--- TASK TO COMPLETE ---
Only the lines from the line that contains "Task: Click the" through the final line of the entries below belong in your answer, copied exactly and without pictures.

*** Opening of TASK INPUT ***

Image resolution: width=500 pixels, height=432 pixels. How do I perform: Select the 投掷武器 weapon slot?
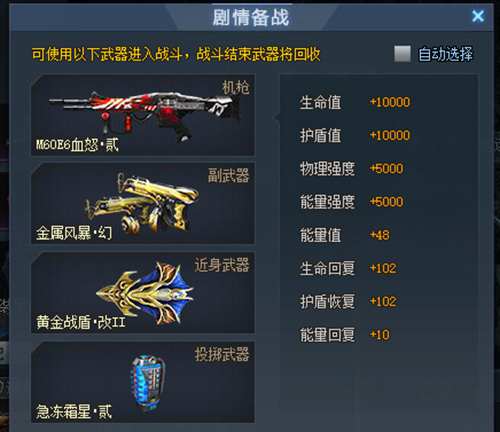point(143,382)
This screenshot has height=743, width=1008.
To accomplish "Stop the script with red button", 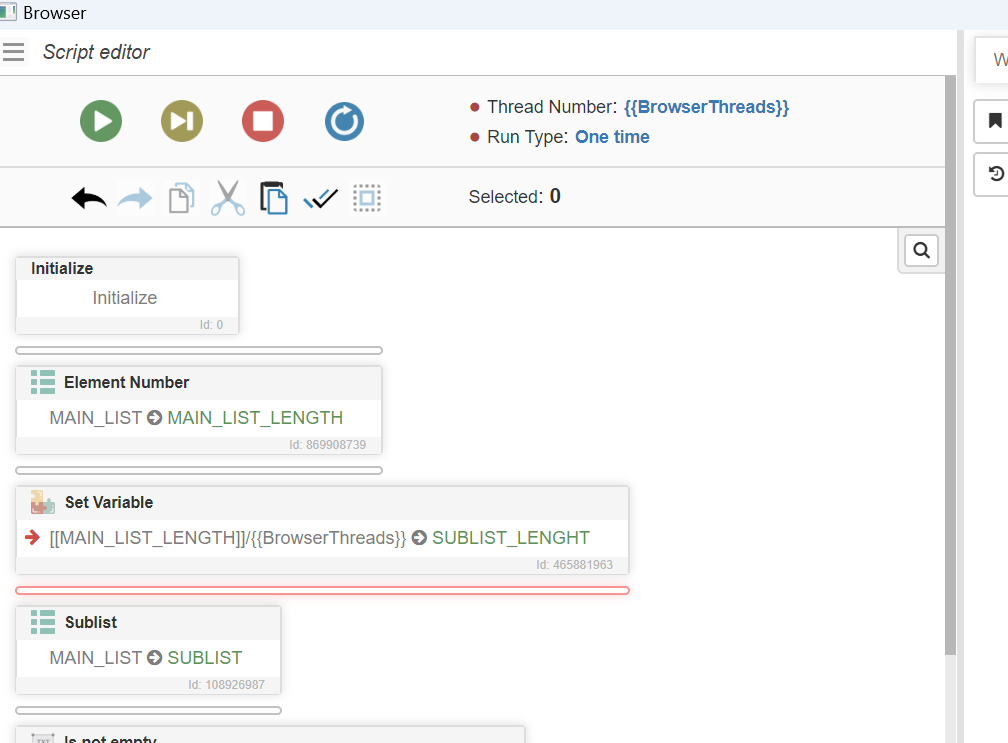I will (x=263, y=122).
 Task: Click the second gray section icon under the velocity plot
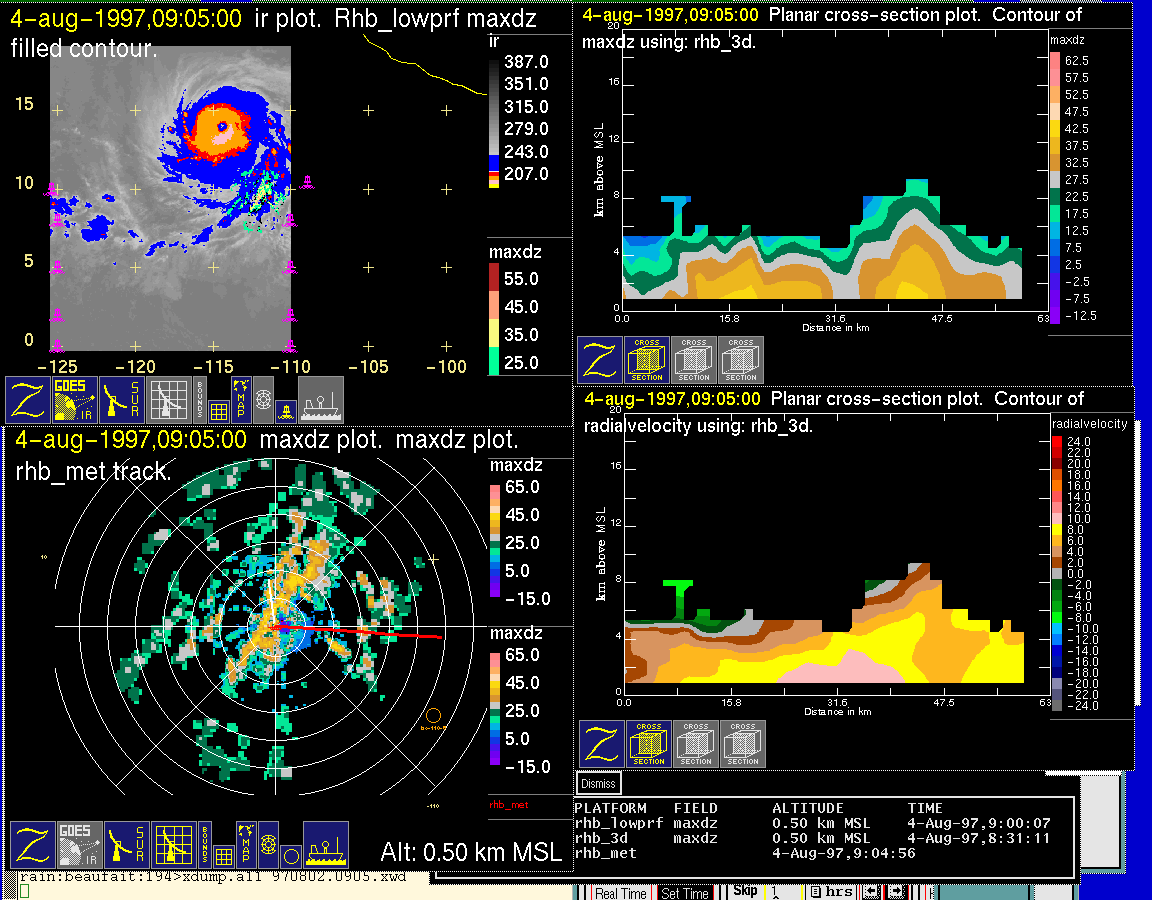696,744
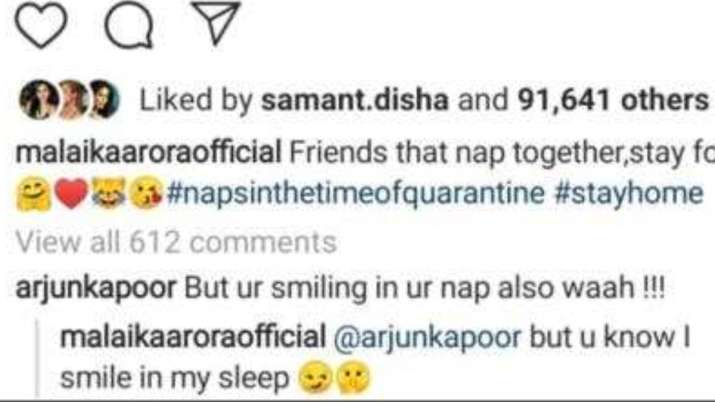Open arjunkapoor commenter profile
This screenshot has height=402, width=715.
pyautogui.click(x=96, y=289)
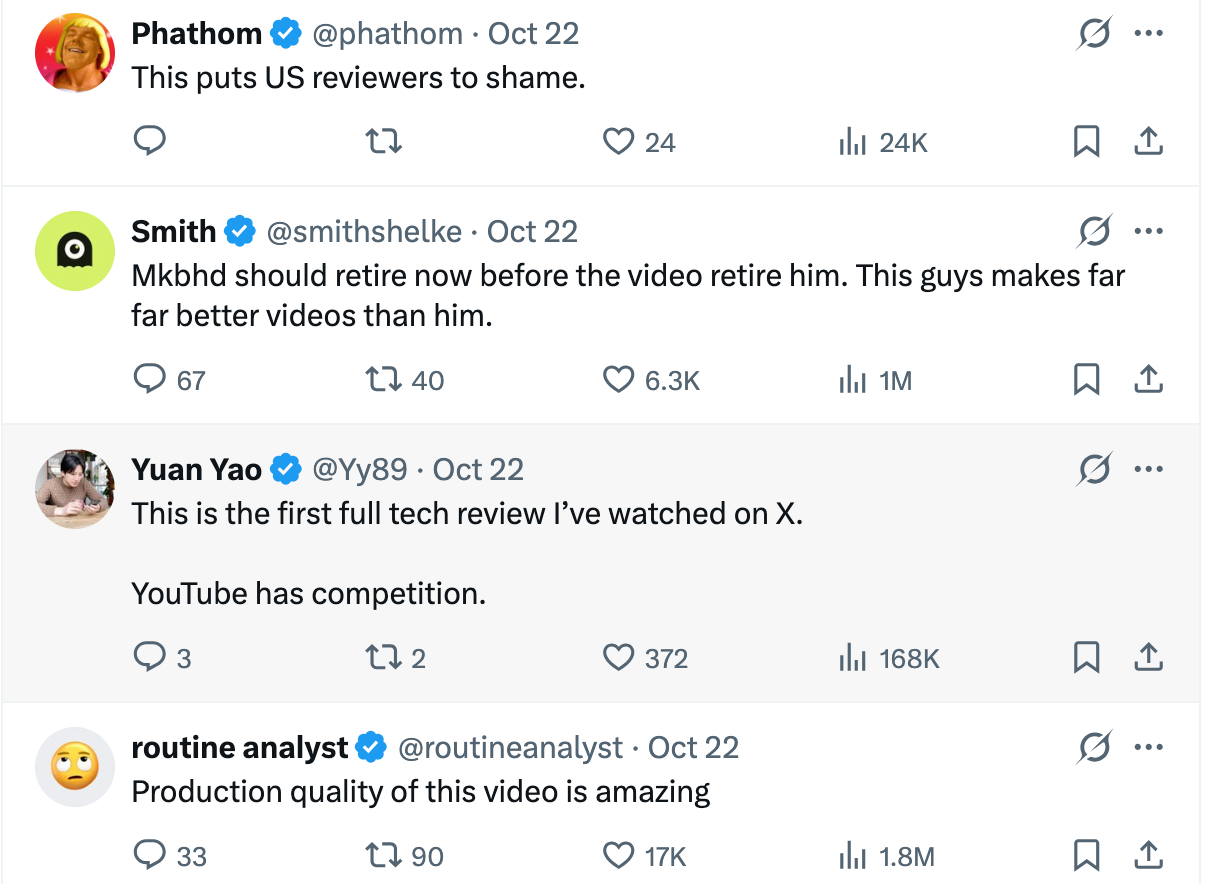Click routine analyst's emoji avatar
Viewport: 1220px width, 884px height.
click(x=75, y=767)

*** Close of TASK INPUT ***

--- COMPLETED EXERCISE ---
 Task: Click the second gray section icon under the velocity plot
696,744
Open arjunkapoor commenter profile
This screenshot has height=402, width=715.
pyautogui.click(x=96, y=289)
Click routine analyst's emoji avatar
Viewport: 1220px width, 884px height.
click(x=75, y=767)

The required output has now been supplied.